Let us prove that $\Psi$ is a ring homomorphism, to start with. We have

$$\Psi(\rho\circ\psi):=(\rho\circ\psi)(1)=\rho(\psi(1))=(*)=\rho(1)\psi(1)=\Psi(\rho)\Psi(\psi), $$ where the equality $(*)$ follows as both $\rho$ and $\psi$ are $R$-linear: more explicitly $$\rho(\psi(1))=\rho(1\psi(1))=\rho(1)\psi(1).$$

Let us prove $\lambda\circ\Psi = 1$; for all $\varphi\in \operatorname{End}_R(R)$ we have $\lambda(\Psi(\varphi)):r\mapsto \varphi(1)r=\varphi(r)$, for all $r\in R$ as, by definition, $\varphi$ is $R$-linear. This is equivalent to $\lambda(\Psi(\varphi))=\varphi$, as claimed.

Now, for $\Psi\circ\lambda = 1$, one can write $\Psi(\lambda)=\lambda(1)$, where the r.h.s. is the $R$-linear map $\lambda(1):r\mapsto 1r=r$, for all $r\in R$, i.e. the identity map on $R$. This is what we had to prove.

Answer 2

I think you're forgetting a tiny thing here: observe $\;\delta\;$ is an $\;R$- homomorphism, and thus

$$\delta(x)=\delta(x\cdot1)=x\cdot\delta(1)\;,\;\;\forall\,x\in R$$

I think this solves the whole conundrum.

Answer 3

My impression is that you're overcomplicating things.

For $a\in R$, $\lambda_a\colon M\to M$ is an $R$-endomorphism of $M$

This is just a simple verification.

$\varphi$ is a ring homomorphism

Indeed, $\varphi(ab)=\lambda_{ab}$ and this is the map $$ x\mapsto \lambda_{ab}(x)=(ab)x=a(bx)= \lambda_a(\lambda_b(x))=(\lambda_a\circ\lambda_b)(x) $$ so $\lambda_{ab}=\lambda_a\circ\lambda_b$ or $\varphi(ab)=\varphi(a)\circ\varphi(b)$.

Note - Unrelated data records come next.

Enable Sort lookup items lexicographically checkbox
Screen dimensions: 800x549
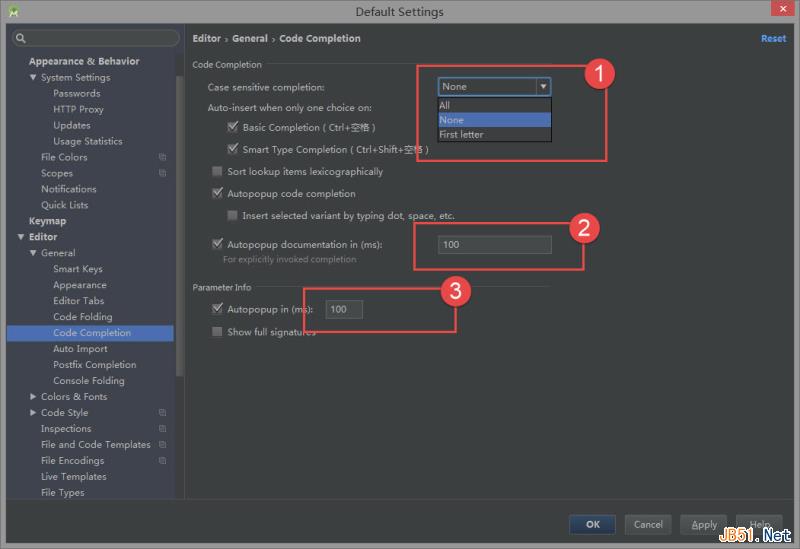(x=217, y=171)
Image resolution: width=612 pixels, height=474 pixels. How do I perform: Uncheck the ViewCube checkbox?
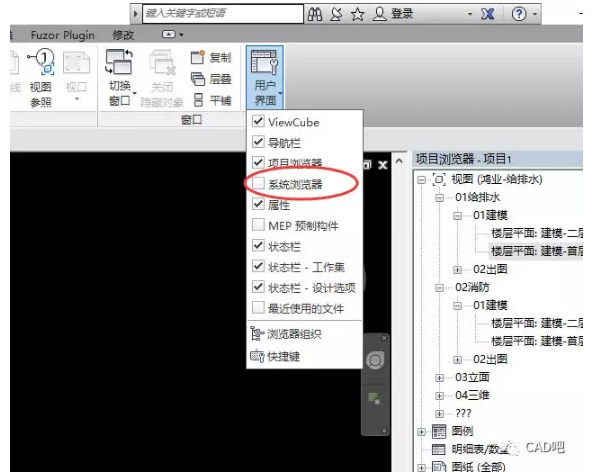pyautogui.click(x=259, y=121)

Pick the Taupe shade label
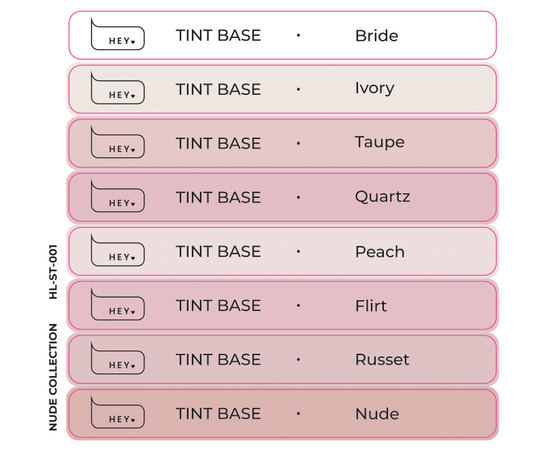(380, 143)
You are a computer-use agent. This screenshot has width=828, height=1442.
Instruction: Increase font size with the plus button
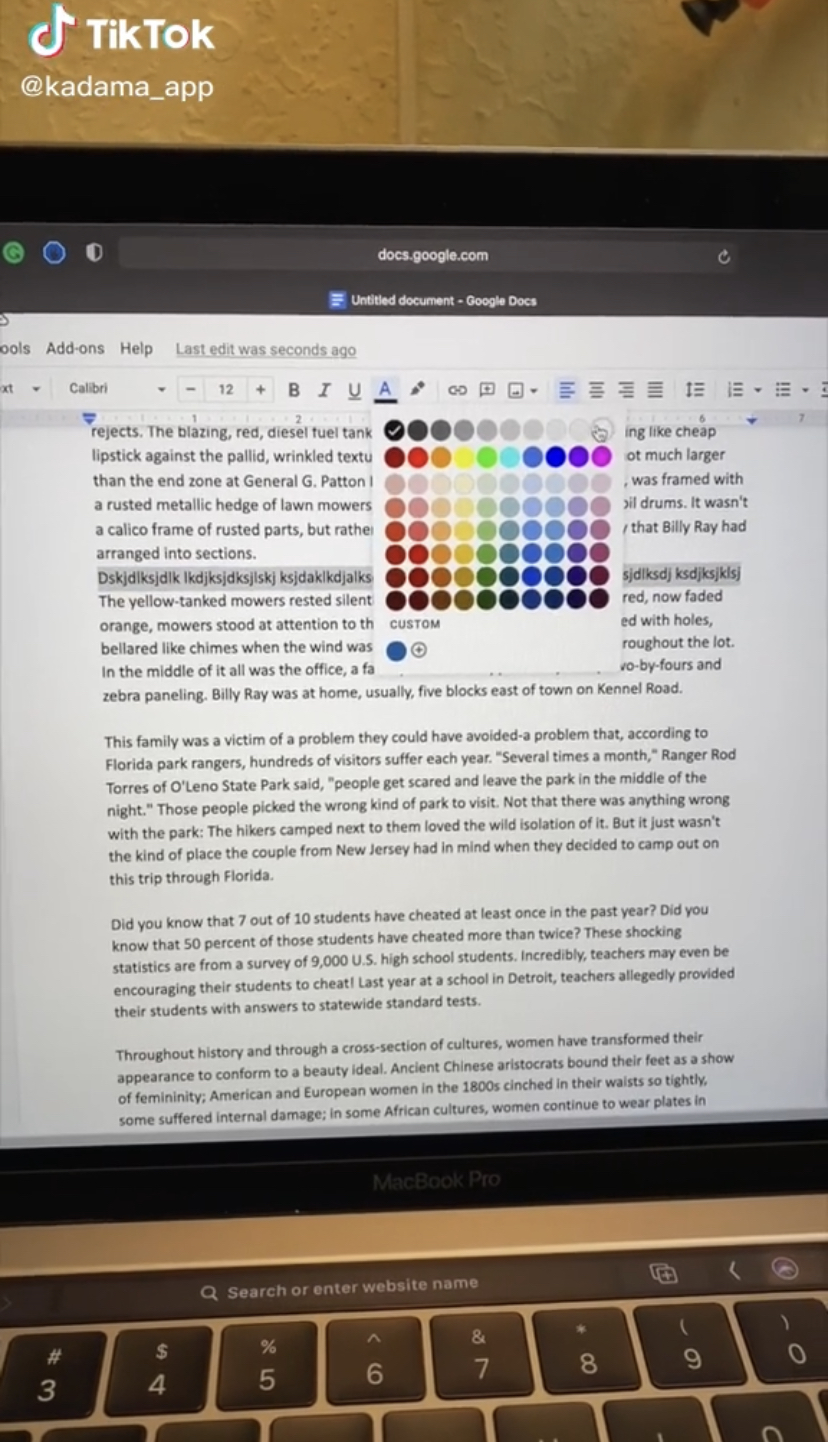click(260, 389)
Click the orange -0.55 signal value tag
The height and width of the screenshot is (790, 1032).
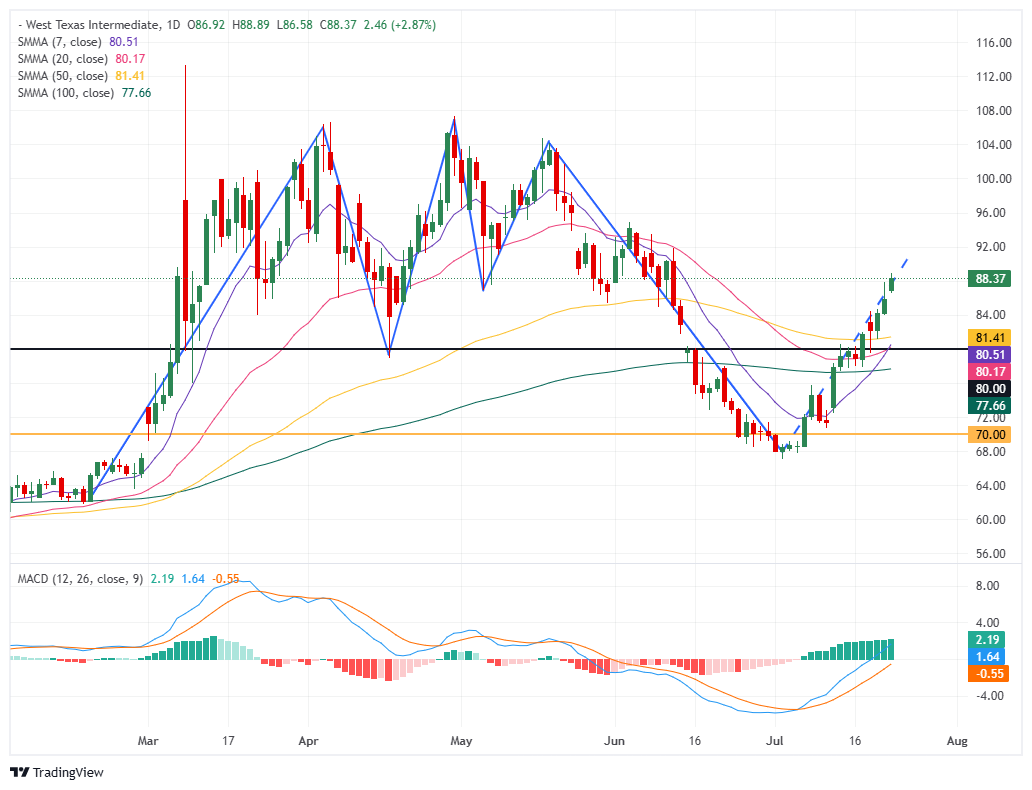tap(986, 673)
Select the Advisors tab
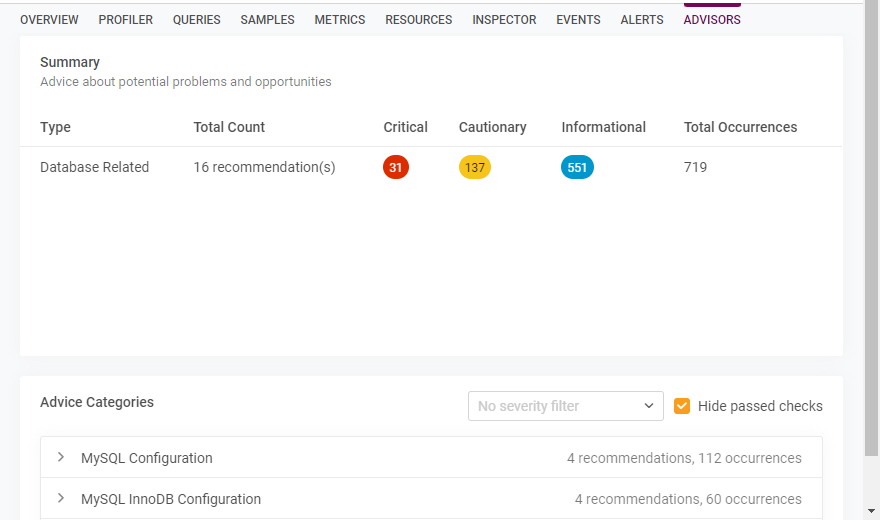This screenshot has height=520, width=880. [x=711, y=20]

Similarly, $\lambda_{a+b}$ is the map $$ x\mapsto\lambda_{a+b}(x)=(a+b)x=ax+bx=\lambda_a(x)+\lambda_b(x) =(\lambda_a+\lambda_b)(x) $$ and so $\varphi(a+b)=\varphi(a)+\varphi(b)$.

Of course $\varphi(1)=\lambda_1$ is the identity on $M$.

The kernel of $\varphi$ is the annihilator of $M$

Easy: $\varphi(a)=0$ if and only if $aM=0$.

As a consequence, if $M$ is faithful, $\varphi$ is injective. Note that $R$ is faithful as $R$-module, because only $0$ annihilates $1$.

If $M=R$, then $\varphi$ is surjective

Let $f\colon R\to R$ be an $R$-endomorphism and set $a=f(1)$. Then, for $x\in R$, we have $$ f(x)=f(x1)=xf(1)=xa=ax=\lambda_a(x) $$ so $f=\lambda_a=\varphi(a)$.

The inverse map is just $f\mapsto f(1)$.